Two-part billing separates utility costs into a fixed demand charge and a variable consumption charge. The demand charge, based on peak consumption during the billing period, reflects the capacity-related costs of the utility system. The consumption charge reflects the variable costs associated with actual energy or water use. This structure more accurately reflects the utility cost structure and provides incentives for both conservation and peak demand reduction.
Time-of-use billing applies different rates during peak, off-peak, and shoulder periods to reflect the time-varying cost of electricity from the grid. This approach passes through the utility's rate structure to tenants, creating incentives for shifting consumption to lower-cost periods. Implementing time-of-use billing requires meters capable of recording consumption by time period.
Legal and Regulatory Considerations
The legal framework for utility submetering varies by jurisdiction and can significantly affect program design and implementation. Some states regulate submetering as a utility activity, imposing requirements for rate structures, meter accuracy, billing practices, and consumer protection. Other states have minimal regulation, allowing property owners considerable flexibility in designing their submetering programs.
Lease language is critical for establishing the legal framework for submetered billing. Leases should clearly describe the submetering arrangement, the billing methodology, the rate structure, and the dispute resolution process. Including submetering provisions in initial lease negotiations is far easier than attempting to retrofit them into existing leases.

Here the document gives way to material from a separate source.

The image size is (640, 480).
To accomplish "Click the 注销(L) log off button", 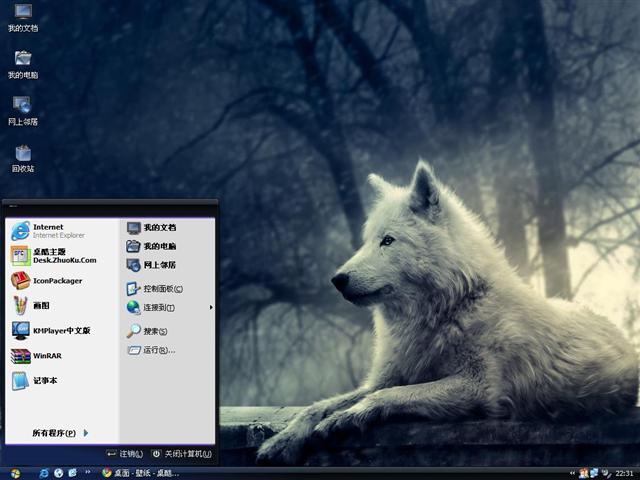I will click(125, 454).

Building codes and standards may affect the physical installation of submetering equipment. Electrical codes, plumbing codes, and fire codes all have provisions that may apply to the installation of meters and associated equipment. Compliance with applicable codes and standards should be verified during the design phase and documented during installation.
Implementation Strategy
A successful submetering implementation requires careful planning that considers technical, financial, and organizational factors. Key steps include conducting a feasibility assessment, selecting metering technology and data management systems, designing the billing program, installing and commissioning meters, and communicating the program to tenants.

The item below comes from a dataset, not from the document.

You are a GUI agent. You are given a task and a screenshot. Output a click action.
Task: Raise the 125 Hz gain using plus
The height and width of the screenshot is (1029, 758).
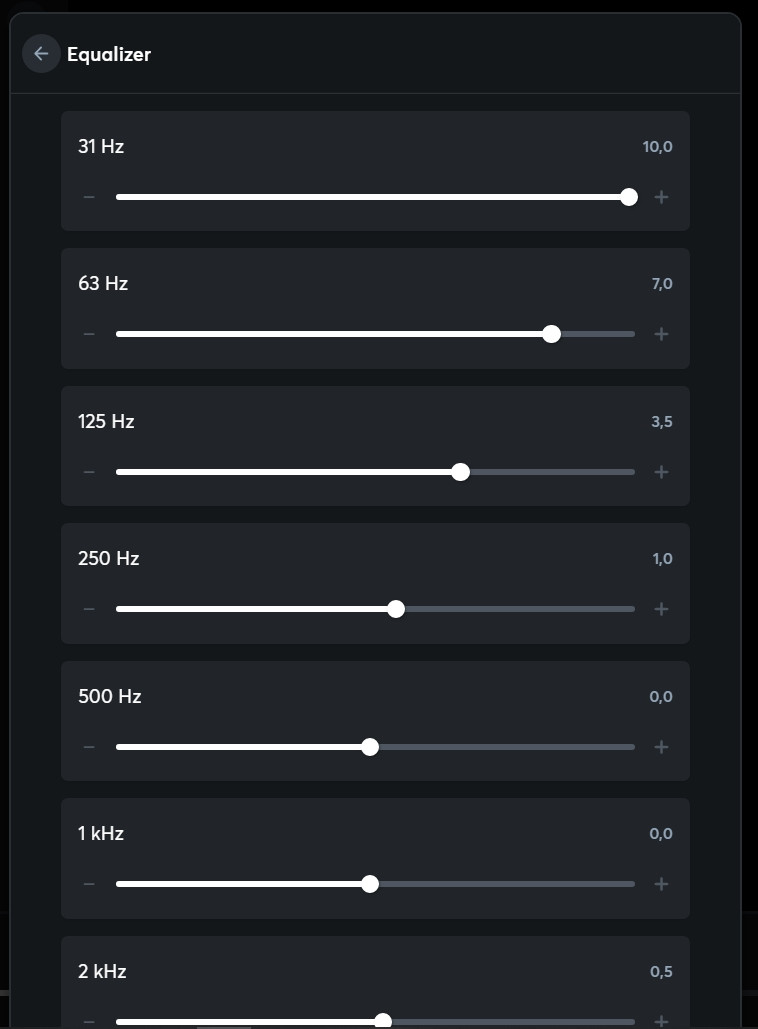(x=661, y=472)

The feasibility assessment should evaluate the physical infrastructure of the building, including the distribution system layout, available space for meter installation, and existing communication infrastructure. It should also estimate the costs and benefits of submetering, including equipment costs, installation costs, ongoing data management costs, and projected savings from conservation.
Phased implementation may be appropriate for large properties or portfolios. Starting with a pilot program in a portion of the property allows the property management team to refine procedures and address issues before full-scale deployment.
Conclusion
Utility submetering is a proven strategy for achieving fair cost allocation, driving conservation, and improving property financial performance. Modern metering technology, automatic data collection, and cloud-based management platforms have made submetering more accessible and cost-effective than ever. Property owners and managers who implement submetering programs will benefit from reduced utility costs, fewer tenant disputes, and enhanced property value.